> **Kutipan Dokumen**:
>>>>>

Tantangan Nurhayati, Perempuan Pertama yang Menjadi Ketua DPRD Indramayu

Junny Yanti

Wednesday, 27-08-2025 | 10:46 am

MDN

JAKARTA, INAKORAN.COM

Oleh :  H. Adlan Daie
Analis politik dan sosial keagamaan

Teddy Resoolvelt, Presiden AS awal abad ke 20 memberikan sebuah illustrasi menarik secara simbolik bahwa seorang pimpinan eksekutif maupun legislatif adalah the bully pulpit, ibarat sebuah mimbar. 

Dari atas mimbar seorang pimpinan bisa mengorkestrasi dan membingkai opini publik sesuai arah yang diidealkan dalam menuntun peta jalan publik tapi dari mimbar itu pula spotlight, lampu sorot publik  tertuju kepadanya.

Dalam posisi itulah kira kira Nurhayati, politisi partai Golkar kini berdiri - bukan sekedar ia menghentikan sejarah maskulinitas parlemen dengan menjadi perempuan pertama menjabat kedua DPRD dalam sejarah parlemen Indramayu.

<<<<<

> **Data Tercatat**:

>>>>>

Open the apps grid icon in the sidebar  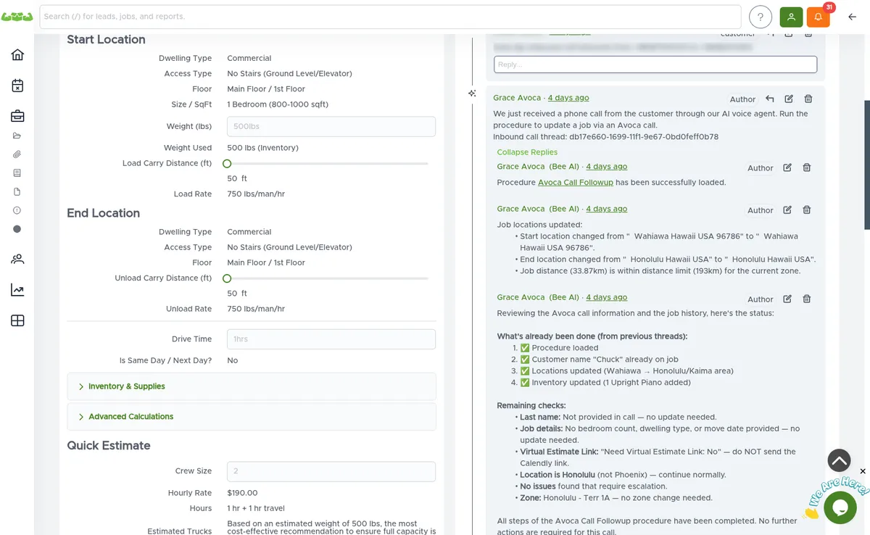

<<<<<

> **Soal Latihan**:
1. Menurut artikel tentang Nurhayati, Nurhayati adalah politisi dari partai apa?
2. Lanjutkan artikel tentang Nurhayati setelah kalimat terakhir yang ditampilkan.

> **Jawaban**:
1. Nurhayati adalah politisi Partai Golkar.

2.
Lebih dari itu, ia menjadi titik simpul peran legislatif dalam relasi politik bersama eksekutif dan interplay dalam tarik menarik kepentingan politik pragmatis antar fraksi di DPRD sebagai political balancing, sebuah politik penyeimbang terhadap eksekutif.

Sebagai ketua DPRD Indramayu, Nurhayati bukan sekedar konduktor yang mengatur kerja teknis sirkulasi rapat rapat dan tukang loby mekanis melainkan kerja pikiran merumuskan kehendak publik di tengah puncak amarah publik atas kinerja defisit manfaat lembaga legislatif (DPR/DPRD) saat ini.

Kasus pemberian Tunjangan Perumahan (Tuper) DPRD Indramayu tahun 2022 (40 juta untuk ketua, 35 juta untuk wakil ketua dan 30 juta untuk para anggota  - per bulan adalah pelajaran mahal untuk dihindarkan dari kerja kerja fungsi formalisme legislatif. 

Dalam konteks buku Prabowo Subianto berjudul  Indonesia Paradox (2017) - kini Presiden RI, tentang Tuper tersebut  bukan sekedar perkara kasus, melainkan sebuah pola dan strategi curang yang dalam buku Prabowo di atas disebut praktek Kleptoprasi legalism.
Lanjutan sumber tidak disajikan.